- A modest pickup in the USD demand exerted some pressure on gold.
- A fresh leg down in the equity markets helped limit any deeper losses.
Gold reversed an intraday dip to the $1891 area and was last seen trading in the neutral territory, around the $1900 mark during the early European session.
The precious metal came under some renewed selling pressure on Thursday and eroded a part of the previous day's recovery move from one-week lows. A stronger US dollar was seen as one of the key factors exerting pressure on the dollar-denominated commodity, though a combination of factors helped limit deeper losses.
Investors remained cautious in the wake of a setback in the development of a vaccine for the highly contagious coronavirus disease. Adding to this, concerns about a rapid rise in new COVID-19 cases and the impasse over the next round of the US fiscal stimulus measures benefitted the greenback's status as the global reserve currency.

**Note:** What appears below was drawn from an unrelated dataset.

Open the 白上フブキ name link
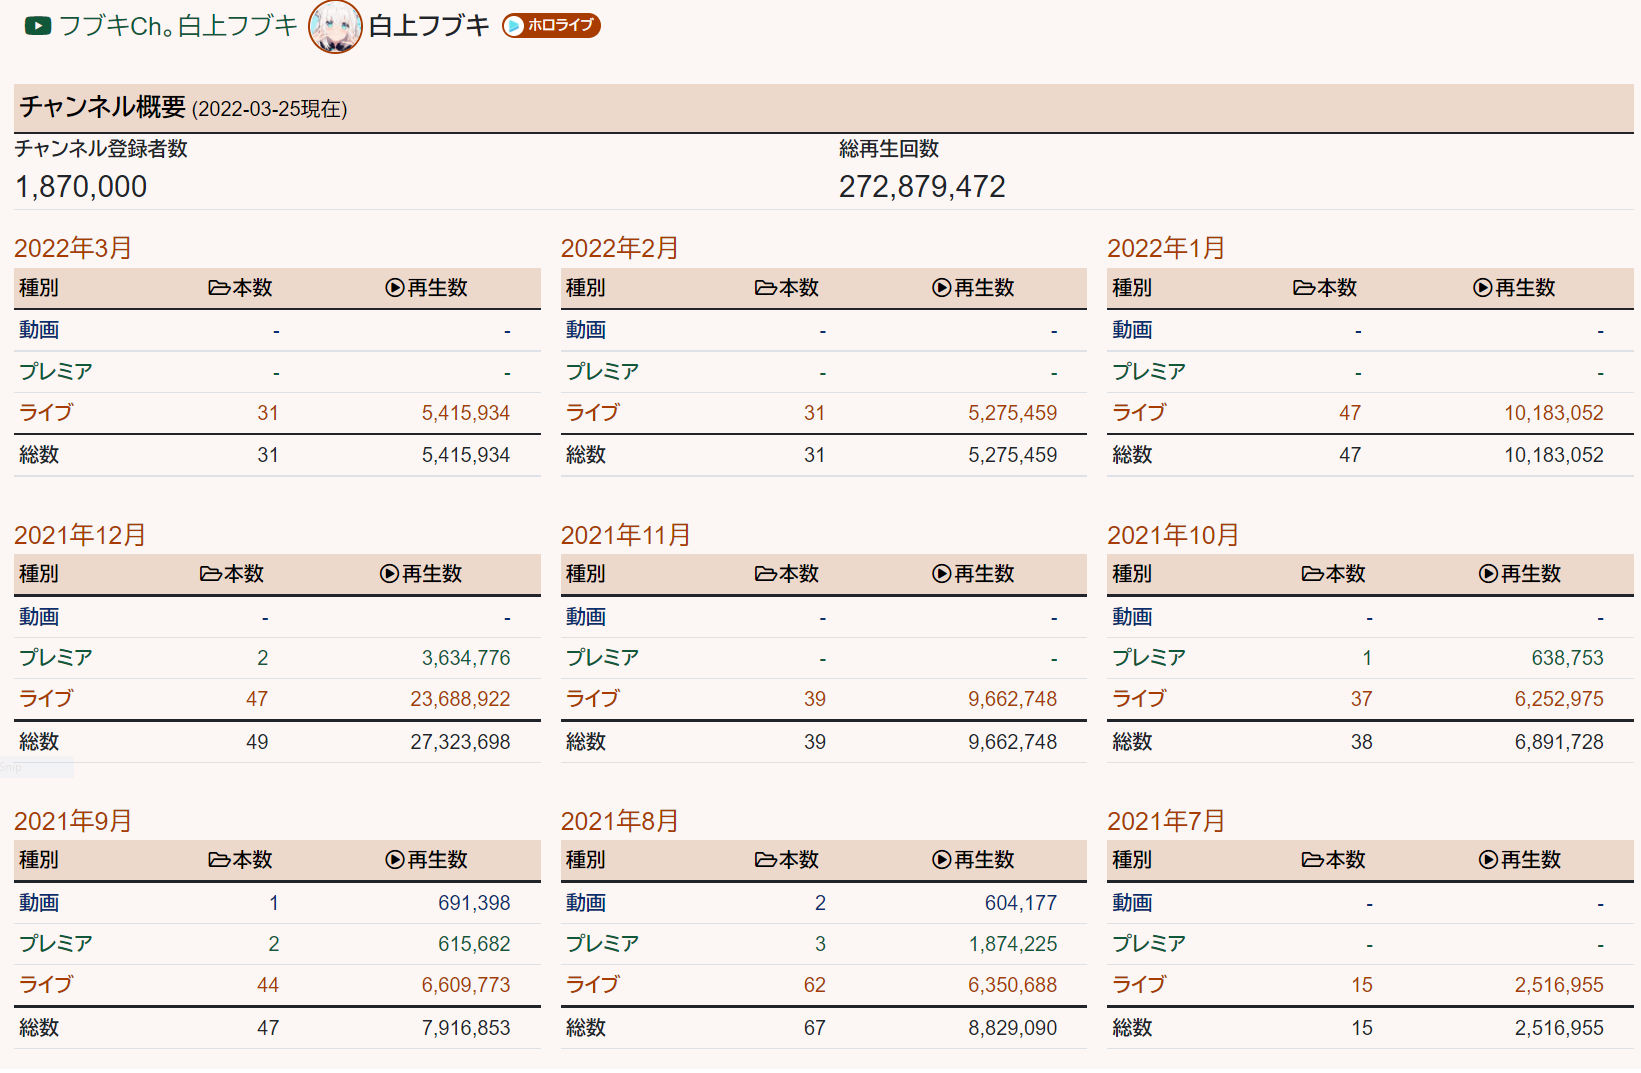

However, a fresh leg down in the equity markets underpinned the precious metal's relative safe-haven status. The risk-off mood was reinforced by a weaker tone surrounding the US Treasury bond yields, which extended some additional support to the non-yielding yellow metal and helped limit any deeper losses, at least for now.
Market participants now look forward to the US economic docket, highlighting the release of Philly Fed Manufacturing Index, the usual Initial Weekly Jobless Claims and Empire State Manufacturing Index. The data might influence the USD price dynamics, which, along with the broader market risk sentiment, might produce some trading opportunities.